(Stored data)
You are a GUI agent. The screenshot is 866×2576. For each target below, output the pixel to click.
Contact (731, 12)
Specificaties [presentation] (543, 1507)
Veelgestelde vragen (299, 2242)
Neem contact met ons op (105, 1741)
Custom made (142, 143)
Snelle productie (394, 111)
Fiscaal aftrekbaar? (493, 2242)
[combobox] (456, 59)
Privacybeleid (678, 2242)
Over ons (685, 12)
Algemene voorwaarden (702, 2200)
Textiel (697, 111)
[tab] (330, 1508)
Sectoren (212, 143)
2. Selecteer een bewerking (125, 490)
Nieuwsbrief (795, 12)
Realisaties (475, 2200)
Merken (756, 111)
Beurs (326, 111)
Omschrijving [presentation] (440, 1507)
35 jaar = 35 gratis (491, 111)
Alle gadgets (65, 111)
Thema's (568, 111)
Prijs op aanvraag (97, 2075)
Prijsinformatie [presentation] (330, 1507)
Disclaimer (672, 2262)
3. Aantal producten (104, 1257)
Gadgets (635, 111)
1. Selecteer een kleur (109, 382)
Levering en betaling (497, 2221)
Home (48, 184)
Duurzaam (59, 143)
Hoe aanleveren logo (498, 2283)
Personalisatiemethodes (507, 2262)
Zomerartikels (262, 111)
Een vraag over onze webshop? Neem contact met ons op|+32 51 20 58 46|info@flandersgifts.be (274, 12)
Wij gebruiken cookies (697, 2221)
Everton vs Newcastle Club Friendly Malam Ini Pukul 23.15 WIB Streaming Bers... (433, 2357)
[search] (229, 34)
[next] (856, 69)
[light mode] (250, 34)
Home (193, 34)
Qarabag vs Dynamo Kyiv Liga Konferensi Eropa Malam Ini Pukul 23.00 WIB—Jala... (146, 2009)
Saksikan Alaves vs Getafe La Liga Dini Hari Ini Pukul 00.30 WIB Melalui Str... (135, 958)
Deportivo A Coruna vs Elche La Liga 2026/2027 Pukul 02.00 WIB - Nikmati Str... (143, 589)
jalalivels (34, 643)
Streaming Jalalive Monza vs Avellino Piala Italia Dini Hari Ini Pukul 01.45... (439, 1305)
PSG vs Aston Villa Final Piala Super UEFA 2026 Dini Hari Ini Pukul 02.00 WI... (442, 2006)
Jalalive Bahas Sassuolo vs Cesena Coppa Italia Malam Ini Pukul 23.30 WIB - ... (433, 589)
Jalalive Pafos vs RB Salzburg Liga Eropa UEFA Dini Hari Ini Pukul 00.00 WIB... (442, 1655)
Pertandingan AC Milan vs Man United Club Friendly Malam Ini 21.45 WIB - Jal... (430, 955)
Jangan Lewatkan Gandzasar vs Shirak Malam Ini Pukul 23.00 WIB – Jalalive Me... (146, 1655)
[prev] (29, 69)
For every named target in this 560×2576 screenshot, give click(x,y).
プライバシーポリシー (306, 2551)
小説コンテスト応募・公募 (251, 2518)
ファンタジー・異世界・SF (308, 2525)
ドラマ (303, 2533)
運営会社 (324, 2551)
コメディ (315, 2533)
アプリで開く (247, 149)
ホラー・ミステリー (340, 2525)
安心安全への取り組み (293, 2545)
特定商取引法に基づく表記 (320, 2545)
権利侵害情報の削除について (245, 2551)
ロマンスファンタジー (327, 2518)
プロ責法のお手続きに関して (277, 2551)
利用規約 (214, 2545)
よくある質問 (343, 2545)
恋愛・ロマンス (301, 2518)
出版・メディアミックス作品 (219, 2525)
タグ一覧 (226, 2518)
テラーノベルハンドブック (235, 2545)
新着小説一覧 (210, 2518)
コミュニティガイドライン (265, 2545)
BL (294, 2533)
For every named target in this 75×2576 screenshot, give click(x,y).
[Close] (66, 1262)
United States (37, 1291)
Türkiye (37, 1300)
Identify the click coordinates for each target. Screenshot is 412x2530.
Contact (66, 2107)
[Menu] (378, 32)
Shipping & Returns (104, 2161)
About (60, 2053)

__INSTRUCTIONS FOR THE TASK__. The output should restate the data exactly, with no line missing.

__COMPLETED EXERCISE__.
You are a GUI agent. The screenshot is 866×2576. For each target below, output the pixel to click.
Contact (731, 12)
Specificaties [presentation] (543, 1507)
Veelgestelde vragen (299, 2242)
Neem contact met ons op (105, 1741)
Custom made (142, 143)
Snelle productie (394, 111)
Fiscaal aftrekbaar? (493, 2242)
[combobox] (456, 59)
Privacybeleid (678, 2242)
Over ons (685, 12)
Algemene voorwaarden (702, 2200)
Textiel (697, 111)
[tab] (330, 1508)
Sectoren (212, 143)
2. Selecteer een bewerking (125, 490)
Nieuwsbrief (795, 12)
Realisaties (475, 2200)
Merken (756, 111)
Beurs (326, 111)
Omschrijving [presentation] (440, 1507)
35 jaar = 35 gratis (491, 111)
Alle gadgets (65, 111)
Thema's (568, 111)
Prijs op aanvraag (97, 2075)
Prijsinformatie [presentation] (330, 1507)
Disclaimer (672, 2262)
3. Aantal producten (104, 1257)
Gadgets (635, 111)
1. Selecteer een kleur (109, 382)
Levering en betaling (497, 2221)
Home (48, 184)
Duurzaam (59, 143)
Hoe aanleveren logo (498, 2283)
Personalisatiemethodes (507, 2262)
Zomerartikels (262, 111)
Een vraag over onze webshop? Neem contact met ons op|+32 51 20 58 46|info@flandersgifts.be (274, 12)
Wij gebruiken cookies (697, 2221)
Everton vs Newcastle Club Friendly Malam Ini Pukul 23.15 WIB Streaming Bers... (433, 2357)
[search] (229, 34)
[next] (856, 69)
[light mode] (250, 34)
Home (193, 34)
Qarabag vs Dynamo Kyiv Liga Konferensi Eropa Malam Ini Pukul 23.00 WIB—Jala... (146, 2009)
Saksikan Alaves vs Getafe La Liga Dini Hari Ini Pukul 00.30 WIB Melalui Str... (135, 958)
Deportivo A Coruna vs Elche La Liga 2026/2027 Pukul 02.00 WIB - Nikmati Str... (143, 589)
jalalivels (34, 643)
Streaming Jalalive Monza vs Avellino Piala Italia Dini Hari Ini Pukul 01.45... (439, 1305)
PSG vs Aston Villa Final Piala Super UEFA 2026 Dini Hari Ini Pukul 02.00 WI... (442, 2006)
Jalalive Bahas Sassuolo vs Cesena Coppa Italia Malam Ini Pukul 23.30 WIB - ... (433, 589)
Jalalive Pafos vs RB Salzburg Liga Eropa UEFA Dini Hari Ini Pukul 00.00 WIB... (442, 1655)
Pertandingan AC Milan vs Man United Club Friendly Malam Ini 21.45 WIB - Jal... (430, 955)
Jangan Lewatkan Gandzasar vs Shirak Malam Ini Pukul 23.00 WIB – Jalalive Me... (146, 1655)
[prev] (29, 69)
For every named target in this 560×2576 screenshot, give click(x,y).
プライバシーポリシー (306, 2551)
小説コンテスト応募・公募 (251, 2518)
ファンタジー・異世界・SF (308, 2525)
ドラマ (303, 2533)
運営会社 (324, 2551)
コメディ (315, 2533)
アプリで開く (247, 149)
ホラー・ミステリー (340, 2525)
安心安全への取り組み (293, 2545)
特定商取引法に基づく表記 (320, 2545)
権利侵害情報の削除について (245, 2551)
ロマンスファンタジー (327, 2518)
プロ責法のお手続きに関して (277, 2551)
利用規約 (214, 2545)
よくある質問 (343, 2545)
恋愛・ロマンス (301, 2518)
出版・メディアミックス作品 (219, 2525)
タグ一覧 (226, 2518)
テラーノベルハンドブック (235, 2545)
新着小説一覧 (210, 2518)
コミュニティガイドライン (265, 2545)
BL (294, 2533)
For every named target in this 75×2576 screenshot, give click(x,y).
[Close] (66, 1262)
United States (37, 1291)
Türkiye (37, 1300)
Identify the click coordinates for each target. Screenshot is 412x2530.
Contact (66, 2107)
[Menu] (378, 32)
Shipping & Returns (104, 2161)
About (60, 2053)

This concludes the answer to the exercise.